All of lore.kernel.org
 help / color / mirror / Atom feed
From: "Alex Bennée" <alex.bennee@linaro.org>
To: AKASHI Takahiro <takahiro.akashi@linaro.org>
Cc: Stefan Hajnoczi <stefanha@redhat.com>,
	Stefano Stabellini <sstabellini@kernel.org>,
	Stratos Mailing List <stratos-dev@op-lists.linaro.org>,
	virtio-dev@lists.oasis-open.org,
	Arnd Bergmann <arnd.bergmann@linaro.org>,
	Viresh Kumar <viresh.kumar@linaro.org>,
	Stefano Stabellini <stefano.stabellini@xilinx.com>,
	Jan Kiszka <jan.kiszka@siemens.com>,
	Carl van Schaik <cvanscha@qti.qualcomm.com>,
	pratikp@quicinc.com, Srivatsa Vaddagiri <vatsa@codeaurora.org>,
	Jean-Philippe Brucker <jean-philippe@linaro.org>,
	Mathieu Poirier <mathieu.poirier@linaro.org>,
	Wei.Chen@arm.com, olekstysh@gmail.com,
	Oleksandr_Tyshchenko@epam.com, Bertrand.Marquis@arm.com,
	Artem_Mygaiev@epam.com, julien@xen.org, jgross@suse.com,
	paul@xen.org, xen-devel@lists.xen.org,
	Elena Afanasova <eafanasova@gmail.com>
Subject: Re: Enabling hypervisor agnosticism for VirtIO backends
Date: Fri, 03 Sep 2021 10:28:06 +0100	[thread overview]
Message-ID: <87czpqq9qu.fsf@linaro.org> (raw)
In-Reply-To: <20210903080609.GD47953@laputa>


AKASHI Takahiro <takahiro.akashi@linaro.org> writes:

> Alex,
>
> On Wed, Sep 01, 2021 at 01:53:34PM +0100, Alex Benn??e wrote:
>> 
>> Stefan Hajnoczi <stefanha@redhat.com> writes:
>> 
>> > [[PGP Signed Part:Undecided]]
>> > On Wed, Aug 04, 2021 at 12:20:01PM -0700, Stefano Stabellini wrote:
>> >> > Could we consider the kernel internally converting IOREQ messages from
>> >> > the Xen hypervisor to eventfd events? Would this scale with other kernel
>> >> > hypercall interfaces?
>> >> > 
>> >> > So any thoughts on what directions are worth experimenting with?
>> >>  
>> >> One option we should consider is for each backend to connect to Xen via
>> >> the IOREQ interface. We could generalize the IOREQ interface and make it
>> >> hypervisor agnostic. The interface is really trivial and easy to add.
>> >> The only Xen-specific part is the notification mechanism, which is an
>> >> event channel. If we replaced the event channel with something else the
>> >> interface would be generic. See:
>> >> https://gitlab.com/xen-project/xen/-/blob/staging/xen/include/public/hvm/ioreq.h#L52
>> >
>> > There have been experiments with something kind of similar in KVM
>> > recently (see struct ioregionfd_cmd):
>> > https://lore.kernel.org/kvm/dad3d025bcf15ece11d9df0ff685e8ab0a4f2edd.1613828727.git.eafanasova@gmail.com/
>> 
>> Reading the cover letter was very useful in showing how this provides a
>> separate channel for signalling IO events to userspace instead of using
>> the normal type-2 vmexit type event. I wonder how deeply tied the
>> userspace facing side of this is to KVM? Could it provide a common FD
>> type interface to IOREQ?
>
> Why do you stick to a "FD" type interface?
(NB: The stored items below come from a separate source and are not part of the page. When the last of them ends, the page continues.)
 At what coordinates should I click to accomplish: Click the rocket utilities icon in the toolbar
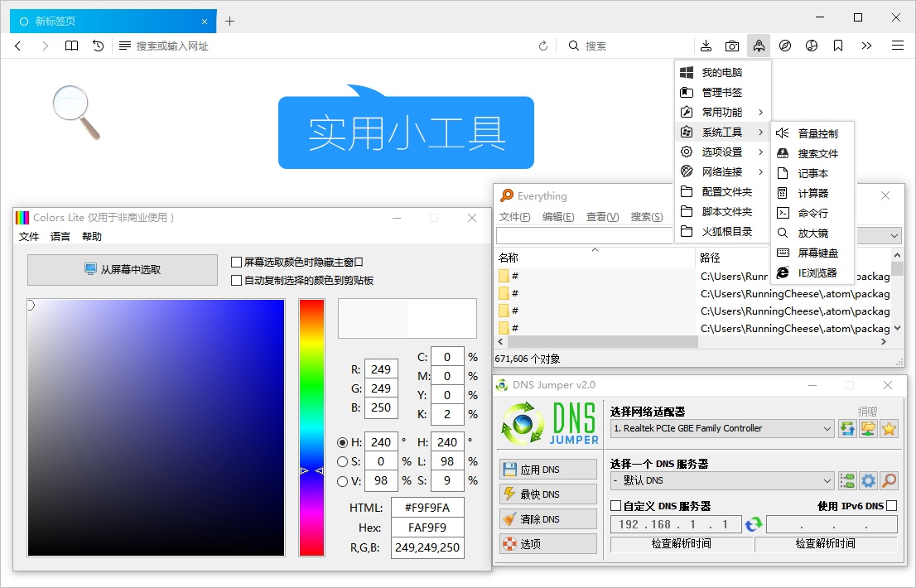(759, 46)
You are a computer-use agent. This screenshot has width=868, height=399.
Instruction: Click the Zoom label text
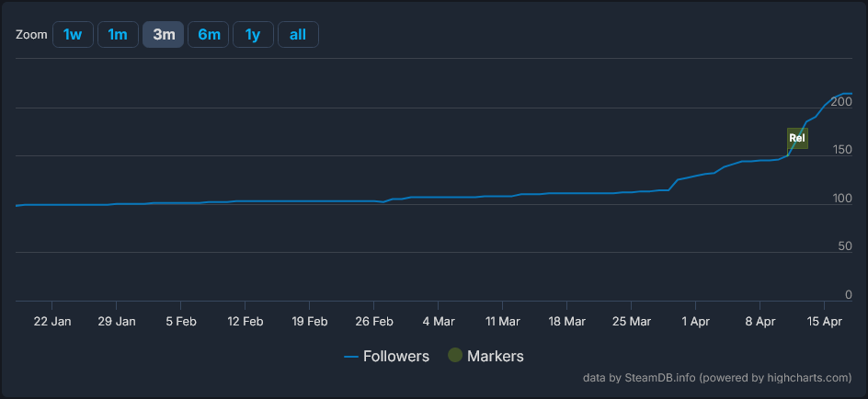31,35
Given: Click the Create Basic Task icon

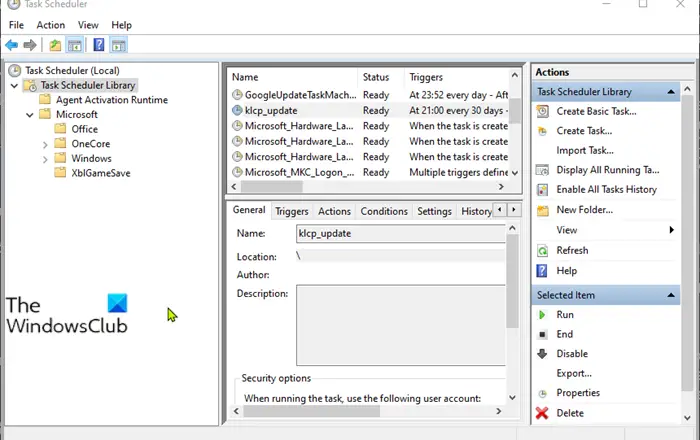Looking at the screenshot, I should point(542,111).
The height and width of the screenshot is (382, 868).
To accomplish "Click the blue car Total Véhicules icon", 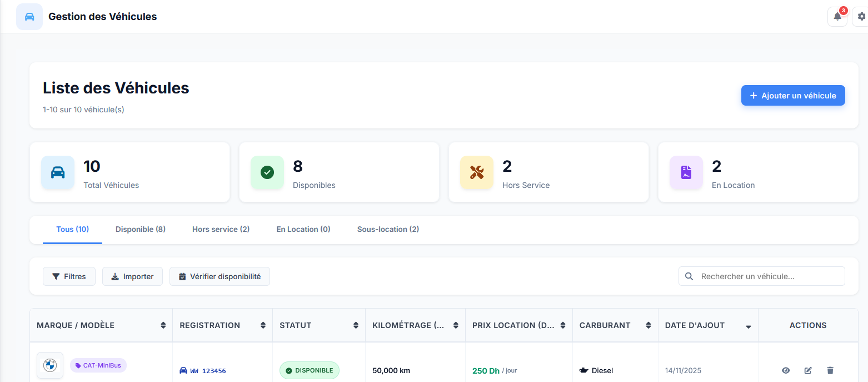I will [x=58, y=172].
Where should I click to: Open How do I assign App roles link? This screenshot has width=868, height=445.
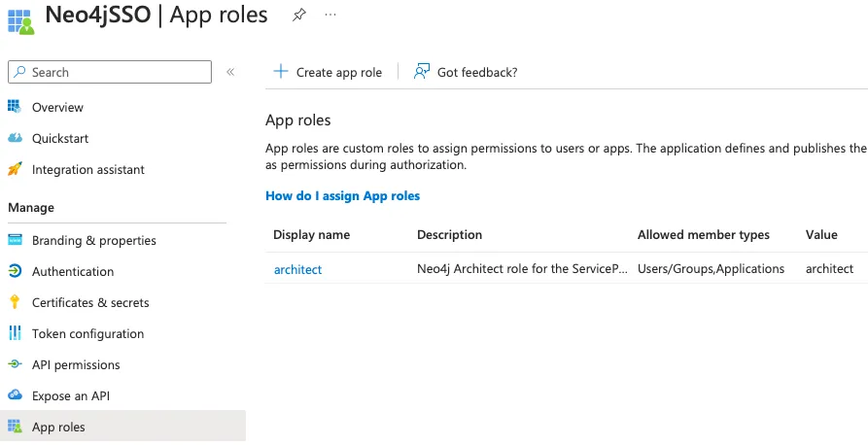342,195
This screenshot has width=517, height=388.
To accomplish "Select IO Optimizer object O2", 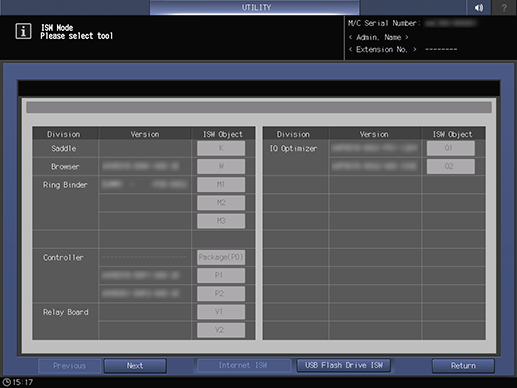I will [x=451, y=166].
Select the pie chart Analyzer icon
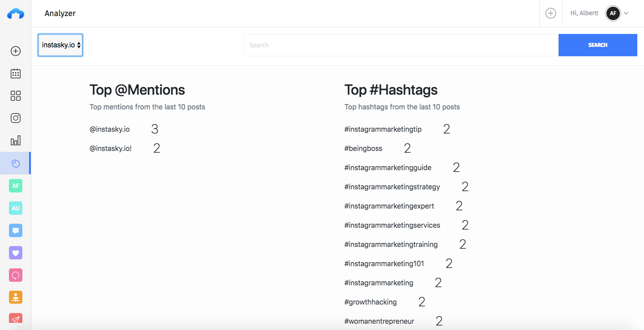Screen dimensions: 644x330 pos(16,163)
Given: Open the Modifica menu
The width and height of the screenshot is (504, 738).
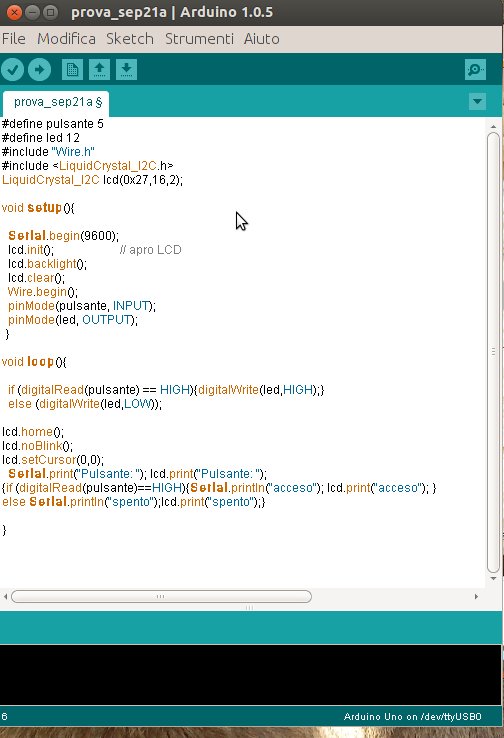Looking at the screenshot, I should (x=66, y=39).
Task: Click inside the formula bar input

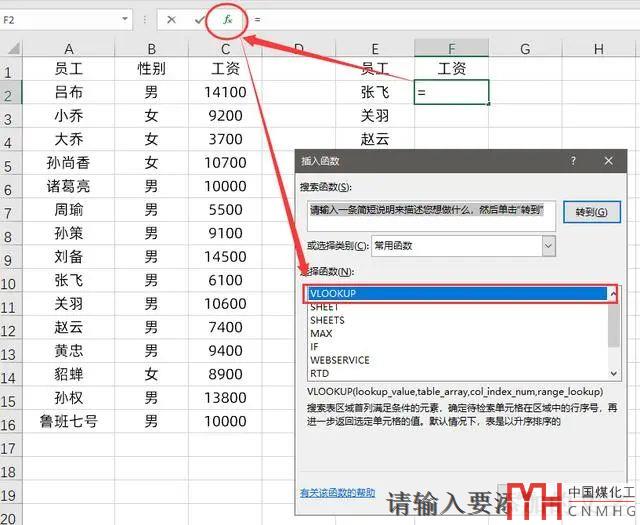Action: pyautogui.click(x=440, y=19)
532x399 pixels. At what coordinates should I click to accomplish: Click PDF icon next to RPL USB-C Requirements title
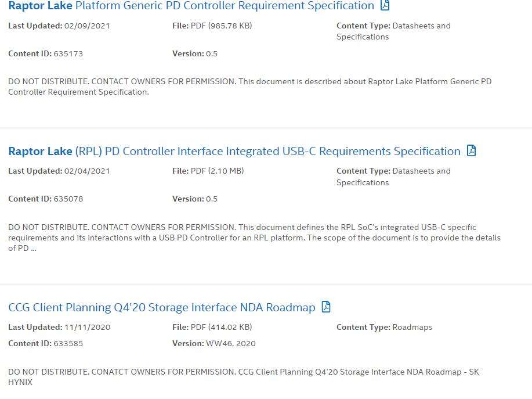point(471,151)
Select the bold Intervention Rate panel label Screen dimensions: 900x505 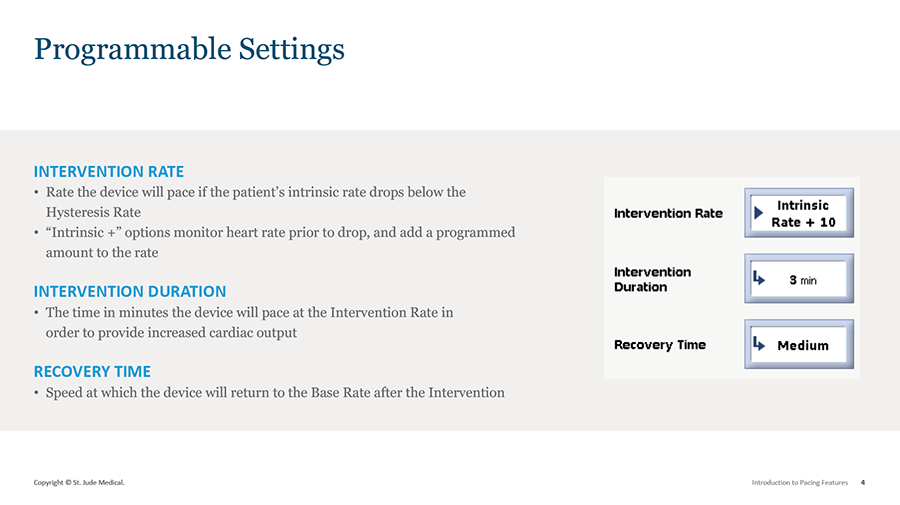[668, 213]
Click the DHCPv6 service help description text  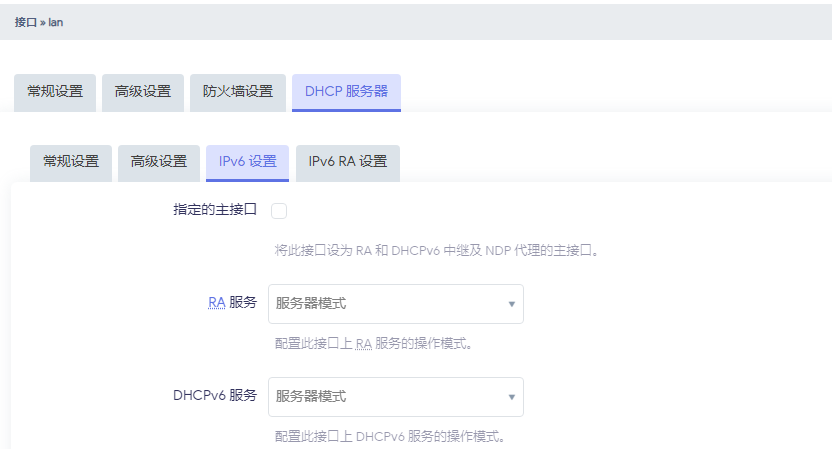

I mean most user space interfaces on POSIX start with a file descriptor
and the usual read/write semantics or a series of ioctls.

>> As I understand IOREQ this is currently a direct communication between
>> userspace and the hypervisor using the existing Xen message bus. My
>
> With IOREQ server, IO event occurrences are notified to BE via Xen's event
> channel, while the actual contexts of IO events (see struct ioreq in ioreq.h)
> are put in a queue on a single shared memory page which is to be assigned
> beforehand with xenforeignmemory_map_resource hypervisor call.

If we abstracted the IOREQ via the kernel interface you would probably
just want to put the ioreq structure on a queue rather than expose the
shared page to userspace. 

>> worry would be that by adding knowledge of what the underlying
>> hypervisor is we'd end up with excess complexity in the kernel. For one
>> thing we certainly wouldn't want an API version dependency on the kernel
>> to understand which version of the Xen hypervisor it was running on.
>
> That's exactly what virtio-proxy in my proposal[1] does; All the hypervisor-
> specific details of IO event handlings are contained in virtio-proxy
> and virtio BE will communicate with virtio-proxy through a virtqueue
> (yes, virtio-proxy is seen as yet another virtio device on BE) and will
> get IO event-related *RPC* callbacks, either MMIO read or write, from
> virtio-proxy.
>
> See page 8 (protocol flow) and 10 (interfaces) in [1].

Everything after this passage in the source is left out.